O livro em questão, mesmo escrito séculos atrás, tem um caráter fortemente atemporal. Assim vejamos quando nele se encontra escrito que "a um príncipe, portanto, não é necessário que de fato possua as sobreditas qualidades; é necessário, porém, e muito, que ele pareça possuí-las". A pertinência de tais palavras é bastante atual no uso excessivo e no maquiar do marketing político. É conhecido o provérbio que diz "a mulher de César não basta ser honesta, deve parecer honesta".
Um príncipe deve saber, de acordo com circunstância e cenário político, ser bom ou ser mau. Sempre que puder deve ser bom, porém, dependendo das necessitadades políticas do momento, deve ser capaz de fazer maldades.
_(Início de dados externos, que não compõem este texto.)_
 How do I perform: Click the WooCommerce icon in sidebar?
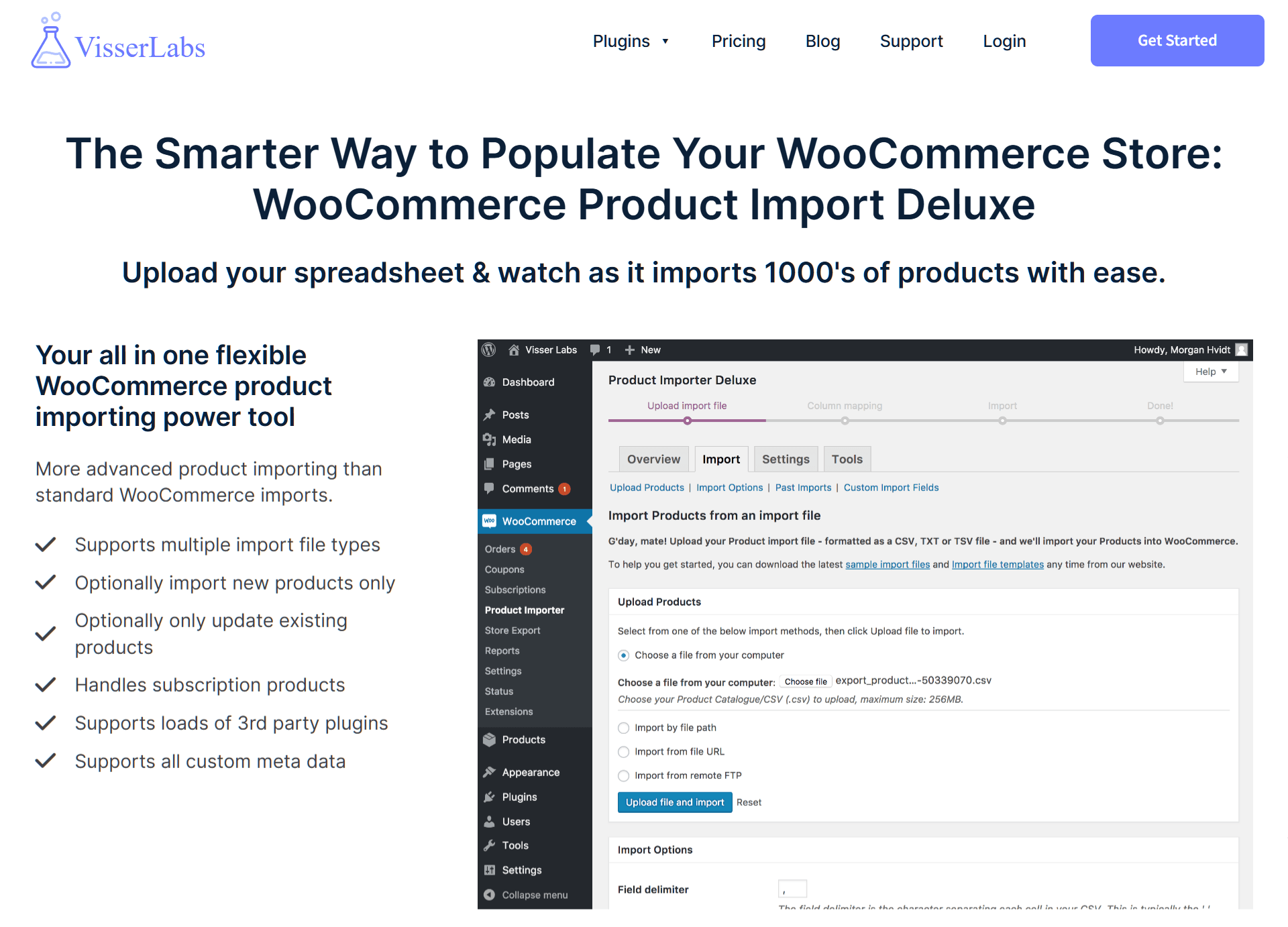click(x=491, y=520)
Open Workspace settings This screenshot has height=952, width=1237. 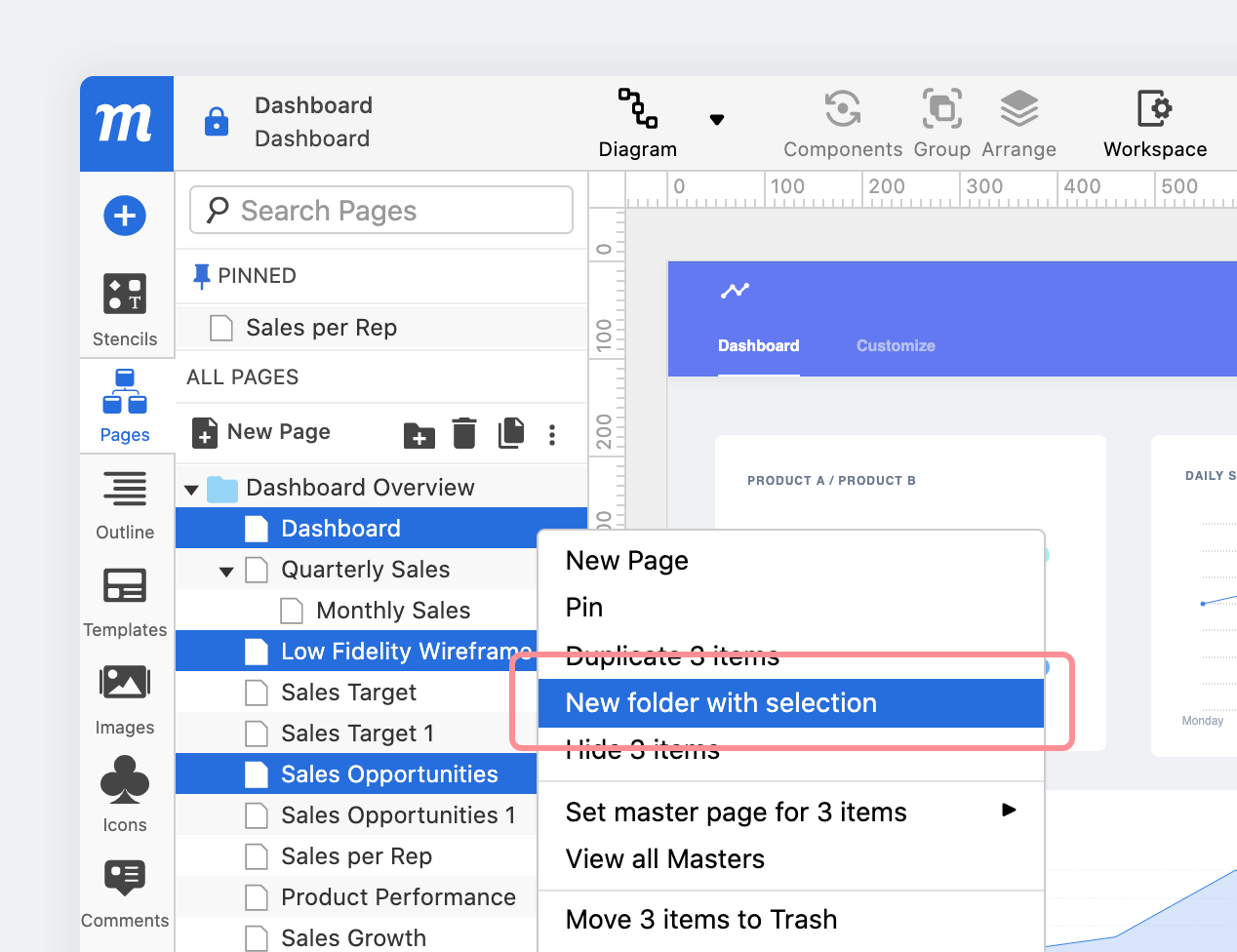point(1154,122)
Ensina-nos Maquiavel que o mal deve ser feito de uma vez para ser com o tempo esquecido. Já o bem deve ser feito aos poucos para ser, assim, degustado lentamente e ser sempre lembrado.
Em uma rápida ida a um dicionário encontramos definição de política como "a arte de governar". Pessoalmente prefiro uma outra definição que diz que "política é a arte de ocupação de espaços". Sabemos, histórica e cientificamente, que não existe vácuo em política. Segundo Maquiavel, o que move a política é a luta constante e ininterrupta pelo poder. Atribui-se a Maquiavel a frase "os fins justificam os meios". Ele inexiste em O Príncipe, embora a essência de seu sentido sim. O que verdadeiramente escreve Maquiavel, por exemplo, é: "procure, pois, um príncipe vencer e manter o Estado: os meios serão sempre julgados honrosos e por todos louvados, porque o vulgo sempre se deixa levar pelas aparências e pelos resultados, e no mundo não existe senão o vulgo" (vulgo significa povo/plebe).
Maquiavel, pioneiramente e melhor do que ninguém, arranca as máscaras, isto é, rompe com a ética cristã ao distinguir a questão da ética sob a dimensão do público e do privado. O público é a política e política é a arte da dissimulação por natureza. A ética, por sua vez, estaria na ordem do privado. Em sua visão aguda e visceral de política Maquiavel afasta-se da concepção clássica da Antiguidade e Idade Média e busca conhecer a dimensão simbólica, figurativa e aparente do mundo da política. Trata-se de uma teoria da simulação. Talvez por isso falemos de teatro político e chamemos seus personagens de atores político/sociais. Assim podemos entender o que ficou conhecido como "o escândalo das parabólicas" quando o então ministro da Fazenda no governo Itamar Franco (1994) em conversa informal com seu cunhado, o jornalista Monforte da Rede Globo, antes de entrar no ar com o Jornal da Globo, foi captado por um sinal privativo de satélite, sintonizável por meio de parabólicas, e disse "não tenho escrúpulos: o que é bom a gente fatura, o que é ruim a gente esconde". Mais Maquiavel impossível. Já em 1968, quando da reunião para implantação do AI-5 pela ditadura militar da época, o então ministro do Trabalho e da Previdência Social, o coronel Jarbas Passarinho, enunciou "às favas, senhor presidente, neste momento,todos os escrúpulos de consciência". Mais maquiavélico impossível. Pois é, "em terra de cego quem tem olho é rei".